▶ _Required action_
Each line from the one containing "This screenshot has width=217, height=118." to the end of the entries is to be repeated exactly, and no other line.

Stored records
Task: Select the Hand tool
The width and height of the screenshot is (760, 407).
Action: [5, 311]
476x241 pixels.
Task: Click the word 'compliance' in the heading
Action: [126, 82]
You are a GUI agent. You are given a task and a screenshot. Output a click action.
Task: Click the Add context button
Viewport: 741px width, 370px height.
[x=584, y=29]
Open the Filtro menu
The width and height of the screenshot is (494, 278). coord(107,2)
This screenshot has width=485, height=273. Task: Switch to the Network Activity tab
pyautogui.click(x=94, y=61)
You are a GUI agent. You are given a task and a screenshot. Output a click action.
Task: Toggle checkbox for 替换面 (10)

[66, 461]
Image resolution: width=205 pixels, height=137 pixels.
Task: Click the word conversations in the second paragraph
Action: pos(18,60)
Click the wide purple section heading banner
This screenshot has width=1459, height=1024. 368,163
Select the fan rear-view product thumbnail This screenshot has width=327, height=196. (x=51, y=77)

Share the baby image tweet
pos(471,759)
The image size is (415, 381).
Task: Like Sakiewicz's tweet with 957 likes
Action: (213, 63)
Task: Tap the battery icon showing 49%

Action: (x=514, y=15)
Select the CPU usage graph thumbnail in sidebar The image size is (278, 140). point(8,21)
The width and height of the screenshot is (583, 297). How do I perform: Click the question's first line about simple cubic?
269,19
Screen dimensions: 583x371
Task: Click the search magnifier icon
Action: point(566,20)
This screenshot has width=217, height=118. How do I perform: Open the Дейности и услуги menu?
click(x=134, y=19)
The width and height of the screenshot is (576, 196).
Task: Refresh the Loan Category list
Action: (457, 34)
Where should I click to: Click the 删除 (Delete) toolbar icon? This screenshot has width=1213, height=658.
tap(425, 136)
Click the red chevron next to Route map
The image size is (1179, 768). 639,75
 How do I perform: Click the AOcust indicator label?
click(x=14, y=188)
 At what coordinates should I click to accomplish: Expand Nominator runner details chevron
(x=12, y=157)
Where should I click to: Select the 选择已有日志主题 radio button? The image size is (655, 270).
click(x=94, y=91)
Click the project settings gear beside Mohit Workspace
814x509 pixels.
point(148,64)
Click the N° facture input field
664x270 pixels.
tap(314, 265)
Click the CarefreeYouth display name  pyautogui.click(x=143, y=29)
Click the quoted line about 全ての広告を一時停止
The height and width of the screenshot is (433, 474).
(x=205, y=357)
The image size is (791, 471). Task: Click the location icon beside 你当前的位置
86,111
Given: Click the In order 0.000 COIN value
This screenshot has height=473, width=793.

▶ _Exercise answer_
This screenshot has width=217, height=118. How do I perform: Open the Дейности и услуги menu?
click(x=134, y=19)
The width and height of the screenshot is (576, 196).
Task: Refresh the Loan Category list
Action: (457, 34)
Where should I click to: Click the 删除 (Delete) toolbar icon? This screenshot has width=1213, height=658.
tap(425, 136)
Click the red chevron next to Route map
The image size is (1179, 768). 639,75
 How do I perform: Click the AOcust indicator label?
click(x=14, y=188)
 At what coordinates should I click to accomplish: Expand Nominator runner details chevron
(x=12, y=157)
Where should I click to: Select the 选择已有日志主题 radio button? The image size is (655, 270).
click(x=94, y=91)
Click the project settings gear beside Mohit Workspace
814x509 pixels.
point(148,64)
Click the N° facture input field
664x270 pixels.
tap(314, 265)
Click the CarefreeYouth display name  pyautogui.click(x=143, y=29)
Click the quoted line about 全ての広告を一時停止
The height and width of the screenshot is (433, 474).
(x=205, y=357)
The image size is (791, 471). Task: Click the location icon beside 你当前的位置
86,111
Given: Click the In order 0.000 COIN value
This screenshot has height=473, width=793.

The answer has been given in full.